→ **WORK REQUIRED**: Give back exactly the lines of the entries below from the line with "Lingkungan (24, 113)" to the line with "office@atterseeschifffahrt.at (161, 2238)", inclusive, and only those.

### EXCERPTED DATA ###

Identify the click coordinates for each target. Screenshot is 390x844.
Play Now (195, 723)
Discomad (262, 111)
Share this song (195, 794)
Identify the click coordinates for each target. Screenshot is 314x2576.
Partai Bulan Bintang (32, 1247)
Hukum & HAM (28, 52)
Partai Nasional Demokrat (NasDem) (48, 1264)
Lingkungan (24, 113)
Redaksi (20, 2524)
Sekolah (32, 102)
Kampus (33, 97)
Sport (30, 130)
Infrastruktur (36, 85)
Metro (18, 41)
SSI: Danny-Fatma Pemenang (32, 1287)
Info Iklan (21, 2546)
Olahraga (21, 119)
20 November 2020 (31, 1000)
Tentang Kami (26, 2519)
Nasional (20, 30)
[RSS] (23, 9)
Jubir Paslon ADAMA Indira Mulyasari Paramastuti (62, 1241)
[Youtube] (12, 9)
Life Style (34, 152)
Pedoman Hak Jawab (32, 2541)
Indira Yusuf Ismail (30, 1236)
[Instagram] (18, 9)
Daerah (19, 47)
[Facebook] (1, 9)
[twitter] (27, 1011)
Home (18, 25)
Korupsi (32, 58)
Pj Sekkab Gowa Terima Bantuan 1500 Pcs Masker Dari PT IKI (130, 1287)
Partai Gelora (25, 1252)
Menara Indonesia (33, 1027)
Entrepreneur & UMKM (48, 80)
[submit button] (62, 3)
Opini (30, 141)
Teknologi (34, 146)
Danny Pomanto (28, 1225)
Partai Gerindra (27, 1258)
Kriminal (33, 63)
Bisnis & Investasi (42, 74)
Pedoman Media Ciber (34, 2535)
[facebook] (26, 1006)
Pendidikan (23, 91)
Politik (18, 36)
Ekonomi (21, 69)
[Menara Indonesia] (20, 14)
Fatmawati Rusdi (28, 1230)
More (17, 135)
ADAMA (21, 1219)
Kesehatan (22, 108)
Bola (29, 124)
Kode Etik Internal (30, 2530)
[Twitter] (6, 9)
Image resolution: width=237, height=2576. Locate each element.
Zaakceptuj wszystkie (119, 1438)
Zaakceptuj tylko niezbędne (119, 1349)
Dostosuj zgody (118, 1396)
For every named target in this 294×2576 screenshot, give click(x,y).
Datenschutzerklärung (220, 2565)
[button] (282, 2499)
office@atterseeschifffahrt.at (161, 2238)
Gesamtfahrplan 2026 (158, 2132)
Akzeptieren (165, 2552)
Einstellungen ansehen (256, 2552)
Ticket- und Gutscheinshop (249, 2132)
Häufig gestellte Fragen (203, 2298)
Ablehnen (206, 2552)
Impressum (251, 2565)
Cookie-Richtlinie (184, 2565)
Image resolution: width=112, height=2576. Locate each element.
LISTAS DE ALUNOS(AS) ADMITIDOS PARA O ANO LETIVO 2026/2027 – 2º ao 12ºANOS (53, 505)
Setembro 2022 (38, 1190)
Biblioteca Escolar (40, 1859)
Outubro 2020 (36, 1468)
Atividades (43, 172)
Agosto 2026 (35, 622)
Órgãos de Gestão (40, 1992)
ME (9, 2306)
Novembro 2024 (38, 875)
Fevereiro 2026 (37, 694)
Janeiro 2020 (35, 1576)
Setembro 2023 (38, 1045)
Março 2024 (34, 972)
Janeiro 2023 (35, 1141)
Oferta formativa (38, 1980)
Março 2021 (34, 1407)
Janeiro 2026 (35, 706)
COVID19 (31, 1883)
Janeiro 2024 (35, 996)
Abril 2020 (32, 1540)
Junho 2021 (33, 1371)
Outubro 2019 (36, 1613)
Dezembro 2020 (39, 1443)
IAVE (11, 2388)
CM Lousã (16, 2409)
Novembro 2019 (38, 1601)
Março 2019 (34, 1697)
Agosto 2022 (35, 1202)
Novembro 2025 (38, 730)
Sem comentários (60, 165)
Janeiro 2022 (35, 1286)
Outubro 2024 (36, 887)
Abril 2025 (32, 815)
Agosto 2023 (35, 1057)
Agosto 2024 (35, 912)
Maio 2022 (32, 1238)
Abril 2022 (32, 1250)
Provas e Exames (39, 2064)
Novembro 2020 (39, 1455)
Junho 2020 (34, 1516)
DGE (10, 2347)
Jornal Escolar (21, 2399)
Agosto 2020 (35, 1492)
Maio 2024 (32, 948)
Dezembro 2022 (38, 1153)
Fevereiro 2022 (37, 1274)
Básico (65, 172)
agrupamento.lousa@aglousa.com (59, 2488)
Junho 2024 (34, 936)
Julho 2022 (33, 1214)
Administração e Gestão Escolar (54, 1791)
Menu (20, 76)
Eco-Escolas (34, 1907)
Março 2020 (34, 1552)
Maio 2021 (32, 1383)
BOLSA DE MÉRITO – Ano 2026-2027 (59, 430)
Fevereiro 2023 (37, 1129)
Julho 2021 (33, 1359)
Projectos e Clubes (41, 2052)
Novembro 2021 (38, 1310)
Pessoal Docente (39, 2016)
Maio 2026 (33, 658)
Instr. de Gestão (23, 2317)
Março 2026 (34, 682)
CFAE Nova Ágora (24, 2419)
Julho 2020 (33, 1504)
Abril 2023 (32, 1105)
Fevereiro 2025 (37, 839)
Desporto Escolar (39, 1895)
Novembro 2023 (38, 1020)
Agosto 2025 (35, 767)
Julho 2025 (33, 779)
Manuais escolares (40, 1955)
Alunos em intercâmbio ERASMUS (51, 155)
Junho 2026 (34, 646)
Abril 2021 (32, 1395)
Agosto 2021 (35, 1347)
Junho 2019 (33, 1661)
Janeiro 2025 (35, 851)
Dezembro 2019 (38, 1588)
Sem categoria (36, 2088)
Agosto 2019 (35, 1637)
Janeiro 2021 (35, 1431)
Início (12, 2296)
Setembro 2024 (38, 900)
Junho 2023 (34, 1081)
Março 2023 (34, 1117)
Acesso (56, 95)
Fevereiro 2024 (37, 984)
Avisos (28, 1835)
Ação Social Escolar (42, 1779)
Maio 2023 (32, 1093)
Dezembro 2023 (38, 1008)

###

→ **EXERCISE RESULT**:
Lingkungan (24, 113)
Redaksi (20, 2524)
Sekolah (32, 102)
Kampus (33, 97)
Sport (30, 130)
Infrastruktur (36, 85)
Metro (18, 41)
SSI: Danny-Fatma Pemenang (32, 1287)
Info Iklan (21, 2546)
Olahraga (21, 119)
20 November 2020 (31, 1000)
Tentang Kami (26, 2519)
Nasional (20, 30)
[RSS] (23, 9)
Jubir Paslon ADAMA Indira Mulyasari Paramastuti (62, 1241)
[Youtube] (12, 9)
Life Style (34, 152)
Pedoman Hak Jawab (32, 2541)
Indira Yusuf Ismail (30, 1236)
[Instagram] (18, 9)
Daerah (19, 47)
[Facebook] (1, 9)
[twitter] (27, 1011)
Home (18, 25)
Korupsi (32, 58)
Pj Sekkab Gowa Terima Bantuan 1500 Pcs Masker Dari PT IKI (130, 1287)
Partai Gelora (25, 1252)
Menara Indonesia (33, 1027)
Entrepreneur & UMKM (48, 80)
[submit button] (62, 3)
Opini (30, 141)
Teknologi (34, 146)
Danny Pomanto (28, 1225)
Partai Gerindra (27, 1258)
Kriminal (33, 63)
Bisnis & Investasi (42, 74)
Pedoman Media Ciber (34, 2535)
[facebook] (26, 1006)
Pendidikan (23, 91)
Politik (18, 36)
Ekonomi (21, 69)
[Menara Indonesia] (20, 14)
Fatmawati Rusdi (28, 1230)
More (17, 135)
ADAMA (21, 1219)
Kesehatan (22, 108)
Bola (29, 124)
Kode Etik Internal (30, 2530)
[Twitter] (6, 9)
Image resolution: width=237, height=2576. Locate each element.
Zaakceptuj wszystkie (119, 1438)
Zaakceptuj tylko niezbędne (119, 1349)
Dostosuj zgody (118, 1396)
For every named target in this 294×2576 screenshot, give click(x,y).
Datenschutzerklärung (220, 2565)
[button] (282, 2499)
office@atterseeschifffahrt.at (161, 2238)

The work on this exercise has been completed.